Avoid installations too close to plant rooting system or too far from plants. The sensor should reflect soil moisture fluctuations caused by plant roots activity.
Do not leave sensor cable exposed to nature elements. Always use proper protection (e.g. PVC pipes).
Please read this blog post to know how to interpret your soil moisture readings.

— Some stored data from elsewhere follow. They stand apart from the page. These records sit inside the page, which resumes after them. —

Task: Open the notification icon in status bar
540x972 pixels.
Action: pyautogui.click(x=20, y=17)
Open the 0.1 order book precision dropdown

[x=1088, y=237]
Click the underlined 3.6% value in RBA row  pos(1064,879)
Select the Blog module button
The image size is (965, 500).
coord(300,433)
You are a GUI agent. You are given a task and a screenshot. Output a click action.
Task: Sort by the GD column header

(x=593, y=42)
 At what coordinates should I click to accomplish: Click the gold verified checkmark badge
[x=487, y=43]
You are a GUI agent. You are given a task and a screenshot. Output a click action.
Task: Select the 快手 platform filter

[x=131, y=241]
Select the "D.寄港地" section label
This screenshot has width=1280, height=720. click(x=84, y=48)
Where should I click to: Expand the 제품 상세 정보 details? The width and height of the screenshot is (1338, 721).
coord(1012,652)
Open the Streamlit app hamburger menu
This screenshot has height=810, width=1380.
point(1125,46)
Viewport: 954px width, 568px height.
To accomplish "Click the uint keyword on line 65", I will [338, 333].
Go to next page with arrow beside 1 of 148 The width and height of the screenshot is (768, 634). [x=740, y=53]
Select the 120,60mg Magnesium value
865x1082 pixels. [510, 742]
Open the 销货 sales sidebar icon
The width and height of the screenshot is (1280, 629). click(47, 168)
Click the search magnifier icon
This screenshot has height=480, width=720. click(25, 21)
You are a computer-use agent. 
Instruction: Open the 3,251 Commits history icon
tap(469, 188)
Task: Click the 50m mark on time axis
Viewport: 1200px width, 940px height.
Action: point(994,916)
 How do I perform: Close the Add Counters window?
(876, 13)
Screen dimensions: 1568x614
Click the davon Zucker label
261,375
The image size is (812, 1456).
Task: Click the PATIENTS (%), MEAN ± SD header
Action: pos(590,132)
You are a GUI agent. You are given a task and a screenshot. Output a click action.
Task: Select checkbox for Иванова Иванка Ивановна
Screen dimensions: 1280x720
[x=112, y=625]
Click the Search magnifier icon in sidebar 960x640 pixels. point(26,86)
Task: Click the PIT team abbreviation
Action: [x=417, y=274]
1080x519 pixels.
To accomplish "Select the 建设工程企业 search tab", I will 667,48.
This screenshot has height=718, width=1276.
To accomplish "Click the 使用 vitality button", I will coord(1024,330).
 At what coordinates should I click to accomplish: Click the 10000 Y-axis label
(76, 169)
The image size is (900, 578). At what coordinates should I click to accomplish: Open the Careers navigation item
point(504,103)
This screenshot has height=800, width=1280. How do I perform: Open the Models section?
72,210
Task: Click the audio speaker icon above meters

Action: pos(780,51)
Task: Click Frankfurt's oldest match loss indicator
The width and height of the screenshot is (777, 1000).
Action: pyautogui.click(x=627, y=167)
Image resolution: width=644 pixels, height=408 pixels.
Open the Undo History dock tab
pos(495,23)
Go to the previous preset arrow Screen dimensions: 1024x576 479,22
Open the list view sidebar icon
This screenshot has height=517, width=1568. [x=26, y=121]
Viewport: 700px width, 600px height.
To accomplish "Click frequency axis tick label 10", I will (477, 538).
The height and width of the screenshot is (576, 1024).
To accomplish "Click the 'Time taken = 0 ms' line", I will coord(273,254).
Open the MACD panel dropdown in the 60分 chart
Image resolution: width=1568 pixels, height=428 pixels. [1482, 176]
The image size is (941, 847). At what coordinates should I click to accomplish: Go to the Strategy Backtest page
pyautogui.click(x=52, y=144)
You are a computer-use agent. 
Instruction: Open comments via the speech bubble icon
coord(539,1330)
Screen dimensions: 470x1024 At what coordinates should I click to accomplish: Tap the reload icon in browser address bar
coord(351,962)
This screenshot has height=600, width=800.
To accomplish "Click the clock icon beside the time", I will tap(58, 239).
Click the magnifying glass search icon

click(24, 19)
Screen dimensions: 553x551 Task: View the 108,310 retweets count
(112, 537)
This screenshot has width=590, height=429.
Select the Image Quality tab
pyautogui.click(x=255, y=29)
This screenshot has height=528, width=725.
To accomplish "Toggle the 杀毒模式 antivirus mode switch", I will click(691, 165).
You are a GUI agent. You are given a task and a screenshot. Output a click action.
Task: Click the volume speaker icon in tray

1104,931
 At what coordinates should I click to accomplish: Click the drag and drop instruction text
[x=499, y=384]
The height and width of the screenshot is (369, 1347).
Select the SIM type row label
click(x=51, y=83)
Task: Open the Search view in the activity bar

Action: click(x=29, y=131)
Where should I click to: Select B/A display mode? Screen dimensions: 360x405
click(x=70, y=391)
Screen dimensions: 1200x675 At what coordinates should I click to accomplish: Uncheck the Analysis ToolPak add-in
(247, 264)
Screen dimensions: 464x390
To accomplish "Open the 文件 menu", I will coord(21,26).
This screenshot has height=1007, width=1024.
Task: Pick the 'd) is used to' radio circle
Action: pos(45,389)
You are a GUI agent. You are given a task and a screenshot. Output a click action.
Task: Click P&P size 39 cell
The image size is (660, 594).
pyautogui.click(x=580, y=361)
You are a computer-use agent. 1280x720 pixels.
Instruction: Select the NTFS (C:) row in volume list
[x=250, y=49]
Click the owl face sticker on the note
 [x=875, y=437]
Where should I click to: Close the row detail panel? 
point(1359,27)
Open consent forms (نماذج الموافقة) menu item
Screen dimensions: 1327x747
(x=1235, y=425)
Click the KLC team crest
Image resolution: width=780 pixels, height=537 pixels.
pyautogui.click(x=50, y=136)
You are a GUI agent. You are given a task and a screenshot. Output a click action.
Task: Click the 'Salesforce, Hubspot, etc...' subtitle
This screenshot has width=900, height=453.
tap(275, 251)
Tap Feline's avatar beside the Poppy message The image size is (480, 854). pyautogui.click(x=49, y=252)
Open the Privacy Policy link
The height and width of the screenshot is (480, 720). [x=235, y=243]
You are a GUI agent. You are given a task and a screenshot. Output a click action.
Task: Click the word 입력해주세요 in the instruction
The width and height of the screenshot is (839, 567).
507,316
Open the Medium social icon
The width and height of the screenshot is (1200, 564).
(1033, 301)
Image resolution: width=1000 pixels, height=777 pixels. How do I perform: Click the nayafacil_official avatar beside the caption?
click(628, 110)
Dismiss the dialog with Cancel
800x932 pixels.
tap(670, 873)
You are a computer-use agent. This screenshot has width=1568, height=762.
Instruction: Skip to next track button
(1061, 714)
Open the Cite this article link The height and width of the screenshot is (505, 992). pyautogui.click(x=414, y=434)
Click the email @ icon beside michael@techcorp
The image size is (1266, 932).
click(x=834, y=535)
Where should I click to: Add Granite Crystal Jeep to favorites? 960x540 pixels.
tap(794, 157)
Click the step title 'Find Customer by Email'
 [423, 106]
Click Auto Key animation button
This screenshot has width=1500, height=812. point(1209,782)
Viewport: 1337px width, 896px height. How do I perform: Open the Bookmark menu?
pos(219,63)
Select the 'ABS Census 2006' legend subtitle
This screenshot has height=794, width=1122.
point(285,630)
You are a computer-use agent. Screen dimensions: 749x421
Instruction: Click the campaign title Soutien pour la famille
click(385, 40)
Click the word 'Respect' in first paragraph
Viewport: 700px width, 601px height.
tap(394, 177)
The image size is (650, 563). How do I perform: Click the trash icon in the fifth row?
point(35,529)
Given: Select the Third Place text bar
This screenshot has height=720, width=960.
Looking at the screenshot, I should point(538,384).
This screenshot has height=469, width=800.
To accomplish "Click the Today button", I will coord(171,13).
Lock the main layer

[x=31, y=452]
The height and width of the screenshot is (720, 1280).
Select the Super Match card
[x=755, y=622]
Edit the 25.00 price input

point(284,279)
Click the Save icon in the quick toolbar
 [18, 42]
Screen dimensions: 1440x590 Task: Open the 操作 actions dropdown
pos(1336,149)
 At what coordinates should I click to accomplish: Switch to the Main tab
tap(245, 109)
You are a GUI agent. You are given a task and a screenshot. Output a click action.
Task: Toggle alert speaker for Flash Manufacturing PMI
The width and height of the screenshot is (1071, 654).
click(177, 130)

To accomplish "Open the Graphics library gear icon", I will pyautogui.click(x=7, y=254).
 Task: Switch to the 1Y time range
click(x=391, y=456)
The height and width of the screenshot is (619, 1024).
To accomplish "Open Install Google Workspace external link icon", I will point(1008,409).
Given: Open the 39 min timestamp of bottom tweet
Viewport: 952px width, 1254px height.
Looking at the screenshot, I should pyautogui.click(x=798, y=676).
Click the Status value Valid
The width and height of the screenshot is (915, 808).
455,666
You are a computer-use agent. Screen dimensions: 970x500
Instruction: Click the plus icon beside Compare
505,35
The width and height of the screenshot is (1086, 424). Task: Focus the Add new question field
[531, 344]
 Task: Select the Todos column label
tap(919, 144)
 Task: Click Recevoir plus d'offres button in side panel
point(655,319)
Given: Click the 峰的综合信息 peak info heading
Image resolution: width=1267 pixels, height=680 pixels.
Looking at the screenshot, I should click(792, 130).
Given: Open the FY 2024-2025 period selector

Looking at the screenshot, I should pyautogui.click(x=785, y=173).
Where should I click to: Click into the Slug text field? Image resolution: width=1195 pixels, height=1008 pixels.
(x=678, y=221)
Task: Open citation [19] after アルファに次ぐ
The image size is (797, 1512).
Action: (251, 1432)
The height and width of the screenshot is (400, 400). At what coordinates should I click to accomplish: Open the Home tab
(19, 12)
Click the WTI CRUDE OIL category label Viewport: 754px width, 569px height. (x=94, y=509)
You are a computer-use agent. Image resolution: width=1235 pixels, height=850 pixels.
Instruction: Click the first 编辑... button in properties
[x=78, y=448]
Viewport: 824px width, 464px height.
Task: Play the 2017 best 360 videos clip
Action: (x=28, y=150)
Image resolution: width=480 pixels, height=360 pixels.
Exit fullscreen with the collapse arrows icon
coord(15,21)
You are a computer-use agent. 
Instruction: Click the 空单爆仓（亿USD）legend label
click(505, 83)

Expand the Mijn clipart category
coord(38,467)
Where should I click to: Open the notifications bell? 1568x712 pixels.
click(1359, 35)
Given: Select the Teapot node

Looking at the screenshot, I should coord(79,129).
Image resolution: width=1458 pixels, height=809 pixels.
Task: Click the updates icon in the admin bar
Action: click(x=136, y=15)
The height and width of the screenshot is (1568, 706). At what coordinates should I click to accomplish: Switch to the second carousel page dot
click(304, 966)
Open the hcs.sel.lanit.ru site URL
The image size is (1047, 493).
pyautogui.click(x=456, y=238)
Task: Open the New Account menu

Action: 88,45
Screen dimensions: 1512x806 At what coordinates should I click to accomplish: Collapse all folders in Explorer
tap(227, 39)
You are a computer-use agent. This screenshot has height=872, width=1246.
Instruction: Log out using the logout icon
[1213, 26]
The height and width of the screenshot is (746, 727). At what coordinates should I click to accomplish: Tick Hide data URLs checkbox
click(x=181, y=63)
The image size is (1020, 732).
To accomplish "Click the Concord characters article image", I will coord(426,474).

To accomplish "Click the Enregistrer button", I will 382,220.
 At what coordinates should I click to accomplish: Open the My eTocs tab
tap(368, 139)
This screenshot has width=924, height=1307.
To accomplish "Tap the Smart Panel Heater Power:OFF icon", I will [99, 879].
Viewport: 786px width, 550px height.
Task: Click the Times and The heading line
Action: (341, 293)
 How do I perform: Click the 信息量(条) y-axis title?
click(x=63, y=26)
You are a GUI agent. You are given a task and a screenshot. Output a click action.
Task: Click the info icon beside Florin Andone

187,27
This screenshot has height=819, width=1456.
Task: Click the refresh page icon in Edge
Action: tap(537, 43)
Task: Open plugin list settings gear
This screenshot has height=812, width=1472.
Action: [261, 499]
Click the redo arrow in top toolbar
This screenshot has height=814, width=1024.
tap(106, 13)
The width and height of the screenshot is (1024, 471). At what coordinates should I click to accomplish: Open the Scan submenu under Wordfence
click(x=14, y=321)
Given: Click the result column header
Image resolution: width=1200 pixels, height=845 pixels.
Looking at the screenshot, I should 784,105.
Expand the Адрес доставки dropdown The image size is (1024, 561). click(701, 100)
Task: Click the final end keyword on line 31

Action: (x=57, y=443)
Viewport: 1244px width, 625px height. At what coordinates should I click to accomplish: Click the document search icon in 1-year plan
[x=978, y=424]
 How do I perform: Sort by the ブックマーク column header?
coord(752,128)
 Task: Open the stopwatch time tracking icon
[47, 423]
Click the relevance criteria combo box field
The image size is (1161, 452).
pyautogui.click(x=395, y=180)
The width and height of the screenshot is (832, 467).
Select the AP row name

Vertical Top-Down Pot Installation
A) Full Burial
The procedure for installing the sensor vertically in a pot (full burial) is illustrated in pictures below. Simply push the sensor with slight pressure into the substrate until the sensor head is about 1 cm under the soil surface. Cover it with soil and water the soil around the sensor to help with reforming the soil structure around the sensor. Make sure the sensor is installed close enough to the plant rooting system and is far enough that would not damage it. Sensor readings will reflect the average soil water content along its length.
Note 1: This method of installation can be used for both spot and continuous (permanent) measurements. In the case of a spot measurement, you can remove the sensor by pulling the head out of the soil.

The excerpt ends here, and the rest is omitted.